Humains et non humains
Encore aujourd’hui, le respect des droits fondamentaux ne concerne pas toutes les catégories de population, y compris dans les démocraties occidentales. Migrant·es en Europe, Afro-Américain·es aux États-Unis, la professeure de droit Ratna Kapur, invitée à Genève, rappelle combien certains groupes doivent prouver quotidiennement leur humanité, c’est-à-dire leur droit à être traités comme les autres.
En Israël, l'avocate Lea Tsemel n'en finit pas de perdre des procès depuis plus de quarante ans[2]. En 2015, elle défend un adolescent palestinien de 13 ans accusé d'agression au couteau, l'occasion de dénoncer les méthodes d'interrogatoire musclées, les conditions de détention d'un mineur et, surtout, la différence entre les charges retenues lorsqu'il s'agit, pour des faits similaires, de juger un Palestinien ou un Israélien. Quand des médias lui reprochent de défendre les droits humains d'un individu «dénué d'humanité», elle répond : «Je vois toujours la personne derrière un dossier.»
Des espaces « autres »
À quelques milliers de kilomètres, dans les geôles de Guantanamo, les prisonniers ont subi toutes sortes de sévices sexuels, avec la bénédiction de l'administration Bush. On a considéré qu'il était juste, au nom de la préservation des démocraties occidentales, de renoncer aux fondements même desdites démocraties. Et dans les prisons secrètes de la CIA comme sur les champs de bataille de Syrie, d'Ukraine ou de République démocratique du Congo, les violences sexuelles sont monnaie courante[3].
Zero Impunity
Là encore, tout est affaire de frontières physiques et mentales. Pour que des militaires français abusent sexuellement de femmes et d’enfants en Afrique, ils ont commencé par les reléguer hors d’une humanité au sein de laquelle de tels agissements leur paraîtraient inconcevables. Et s’ils ne sont pas poursuivis en justice, c’est que la distance et la situation de conflit armé se combinent pour créer des espaces «autres», des lieux à part échappant à la morale et au droit. Au Kurdistan irakien, dans l’Ukraine et la Syrie en guerre, ou encore dans l’entre-deux géopolitique des territoires palestiniens, l’absence d’État permet aux pires pulsions de refaire surface en toute impunité.

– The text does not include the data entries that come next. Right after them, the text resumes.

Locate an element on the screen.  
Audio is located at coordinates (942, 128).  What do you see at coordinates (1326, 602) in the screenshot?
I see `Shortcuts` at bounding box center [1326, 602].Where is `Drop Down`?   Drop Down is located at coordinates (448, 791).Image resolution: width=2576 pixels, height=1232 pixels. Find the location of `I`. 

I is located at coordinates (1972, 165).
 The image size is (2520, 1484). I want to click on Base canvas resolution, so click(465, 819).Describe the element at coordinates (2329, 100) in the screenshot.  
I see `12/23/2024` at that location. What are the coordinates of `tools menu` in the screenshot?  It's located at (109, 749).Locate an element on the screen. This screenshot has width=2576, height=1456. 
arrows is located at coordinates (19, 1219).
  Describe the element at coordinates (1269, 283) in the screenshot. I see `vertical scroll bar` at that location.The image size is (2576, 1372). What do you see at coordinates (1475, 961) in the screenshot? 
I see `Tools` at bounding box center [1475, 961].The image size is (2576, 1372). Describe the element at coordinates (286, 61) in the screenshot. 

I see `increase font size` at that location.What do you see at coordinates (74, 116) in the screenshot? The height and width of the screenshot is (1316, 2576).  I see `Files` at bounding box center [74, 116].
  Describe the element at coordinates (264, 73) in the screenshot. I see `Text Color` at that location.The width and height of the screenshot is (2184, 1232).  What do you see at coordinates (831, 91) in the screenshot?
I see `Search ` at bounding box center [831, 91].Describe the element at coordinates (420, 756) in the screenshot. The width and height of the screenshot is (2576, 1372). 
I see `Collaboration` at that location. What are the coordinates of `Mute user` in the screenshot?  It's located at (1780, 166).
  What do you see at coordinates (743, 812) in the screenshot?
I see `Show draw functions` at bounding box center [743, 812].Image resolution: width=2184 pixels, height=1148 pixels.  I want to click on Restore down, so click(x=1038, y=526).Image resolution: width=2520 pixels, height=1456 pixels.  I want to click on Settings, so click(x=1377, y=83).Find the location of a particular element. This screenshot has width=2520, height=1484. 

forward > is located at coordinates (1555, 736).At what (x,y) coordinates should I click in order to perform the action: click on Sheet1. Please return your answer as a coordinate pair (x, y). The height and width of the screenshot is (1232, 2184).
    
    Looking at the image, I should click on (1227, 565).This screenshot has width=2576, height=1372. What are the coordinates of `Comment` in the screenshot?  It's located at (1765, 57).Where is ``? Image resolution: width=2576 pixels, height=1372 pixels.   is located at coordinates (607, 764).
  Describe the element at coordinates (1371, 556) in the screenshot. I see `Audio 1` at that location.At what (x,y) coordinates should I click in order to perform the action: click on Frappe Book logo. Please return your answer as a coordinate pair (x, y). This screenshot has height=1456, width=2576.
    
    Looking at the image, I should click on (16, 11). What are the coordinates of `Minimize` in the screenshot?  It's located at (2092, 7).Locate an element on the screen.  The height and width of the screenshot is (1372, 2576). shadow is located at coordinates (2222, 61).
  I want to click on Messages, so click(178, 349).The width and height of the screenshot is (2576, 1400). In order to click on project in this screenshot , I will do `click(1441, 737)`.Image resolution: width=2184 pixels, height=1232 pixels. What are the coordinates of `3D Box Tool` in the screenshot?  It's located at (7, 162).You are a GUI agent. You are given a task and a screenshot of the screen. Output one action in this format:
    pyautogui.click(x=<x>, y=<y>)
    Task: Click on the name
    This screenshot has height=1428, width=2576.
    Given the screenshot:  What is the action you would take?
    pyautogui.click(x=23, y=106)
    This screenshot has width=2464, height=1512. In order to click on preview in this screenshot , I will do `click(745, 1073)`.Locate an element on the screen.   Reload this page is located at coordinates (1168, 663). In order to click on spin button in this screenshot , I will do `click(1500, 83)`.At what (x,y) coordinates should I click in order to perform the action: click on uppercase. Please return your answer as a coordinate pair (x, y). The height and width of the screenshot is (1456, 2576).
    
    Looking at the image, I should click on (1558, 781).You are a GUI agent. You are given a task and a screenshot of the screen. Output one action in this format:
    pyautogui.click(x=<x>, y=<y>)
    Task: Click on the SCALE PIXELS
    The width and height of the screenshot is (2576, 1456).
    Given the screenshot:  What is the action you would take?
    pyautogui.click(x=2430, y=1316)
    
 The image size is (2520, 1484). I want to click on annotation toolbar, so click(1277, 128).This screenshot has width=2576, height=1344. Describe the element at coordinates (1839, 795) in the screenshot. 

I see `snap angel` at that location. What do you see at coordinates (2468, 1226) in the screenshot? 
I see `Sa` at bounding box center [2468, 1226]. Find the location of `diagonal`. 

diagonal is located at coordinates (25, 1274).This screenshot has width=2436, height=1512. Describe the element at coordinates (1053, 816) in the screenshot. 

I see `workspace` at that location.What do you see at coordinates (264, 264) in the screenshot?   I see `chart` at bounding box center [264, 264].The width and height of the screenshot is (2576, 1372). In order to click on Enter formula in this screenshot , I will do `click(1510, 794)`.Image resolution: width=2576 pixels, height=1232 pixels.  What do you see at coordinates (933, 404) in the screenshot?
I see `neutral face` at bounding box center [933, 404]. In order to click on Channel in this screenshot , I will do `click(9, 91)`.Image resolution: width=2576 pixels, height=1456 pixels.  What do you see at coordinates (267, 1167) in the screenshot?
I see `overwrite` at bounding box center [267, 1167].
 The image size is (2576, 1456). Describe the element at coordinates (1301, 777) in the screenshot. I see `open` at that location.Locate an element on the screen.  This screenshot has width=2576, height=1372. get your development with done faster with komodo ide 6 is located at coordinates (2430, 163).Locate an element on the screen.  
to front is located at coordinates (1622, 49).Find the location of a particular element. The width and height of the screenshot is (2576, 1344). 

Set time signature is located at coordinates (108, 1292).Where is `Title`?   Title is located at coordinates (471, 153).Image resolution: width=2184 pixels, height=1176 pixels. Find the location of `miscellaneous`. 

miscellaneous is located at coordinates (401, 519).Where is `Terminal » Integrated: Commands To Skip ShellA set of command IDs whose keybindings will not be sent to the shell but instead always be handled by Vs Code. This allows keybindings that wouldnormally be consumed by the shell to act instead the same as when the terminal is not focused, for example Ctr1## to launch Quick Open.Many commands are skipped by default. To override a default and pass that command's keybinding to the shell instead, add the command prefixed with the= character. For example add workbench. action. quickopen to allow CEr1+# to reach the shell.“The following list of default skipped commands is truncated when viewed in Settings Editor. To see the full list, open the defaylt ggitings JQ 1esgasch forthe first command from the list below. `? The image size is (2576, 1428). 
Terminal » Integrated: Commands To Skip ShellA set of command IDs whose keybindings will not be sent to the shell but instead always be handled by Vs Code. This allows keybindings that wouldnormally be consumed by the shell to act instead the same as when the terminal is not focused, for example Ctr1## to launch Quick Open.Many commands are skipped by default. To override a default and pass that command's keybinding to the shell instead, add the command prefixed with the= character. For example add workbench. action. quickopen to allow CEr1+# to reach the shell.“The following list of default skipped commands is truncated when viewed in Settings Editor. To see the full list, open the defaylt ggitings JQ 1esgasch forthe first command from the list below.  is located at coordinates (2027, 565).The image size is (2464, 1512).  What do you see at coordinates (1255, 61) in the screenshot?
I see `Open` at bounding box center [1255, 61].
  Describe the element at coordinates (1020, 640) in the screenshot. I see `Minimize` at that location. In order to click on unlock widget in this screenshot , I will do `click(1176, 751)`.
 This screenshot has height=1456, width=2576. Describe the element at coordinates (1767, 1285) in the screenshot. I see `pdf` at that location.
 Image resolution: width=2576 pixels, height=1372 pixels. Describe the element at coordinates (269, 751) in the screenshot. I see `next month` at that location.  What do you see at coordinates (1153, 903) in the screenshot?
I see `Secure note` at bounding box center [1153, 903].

Pour les victimes de viol en Syrie, en République démocratique du Congo ou en Ukraine, comme pour les suspects torturés à Guantanamo et pour les femmes yézidies mariées de force et violées à répétition – et pour leurs frères et leurs parents, victimes d’un génocide qui n’intéresse pas grand-monde –, cette impunité vient s’ajouter à la souffrance de l’acte lui-même.
Or, montrer, dénoncer, c’est déjà lutter contre l’impunité, en sortant les espaces de non-droit de leur invisibilité, en rapatriant les exactions à l’intérieur des frontières de la morale et du droit. C’est l’un des défis que tentent de relever les films sélectionnés au FIFDH.
Le site du festival : https://fifdh.org/
[1] On Her Shoulders, d'Alexandria Bombach (2018), en compétition, catégorie Documentaires de création.
[2] Lea Tsemel, avocate, de Philippe Bellaïche et Rachel Leah Jones (2019), en compétition, catégorie Documentaires de création.
[3] Zero Impunity, de Nicolas Blies et Stéphane Hueber-Blies (2019), en compétition, catégorie Grands reportages.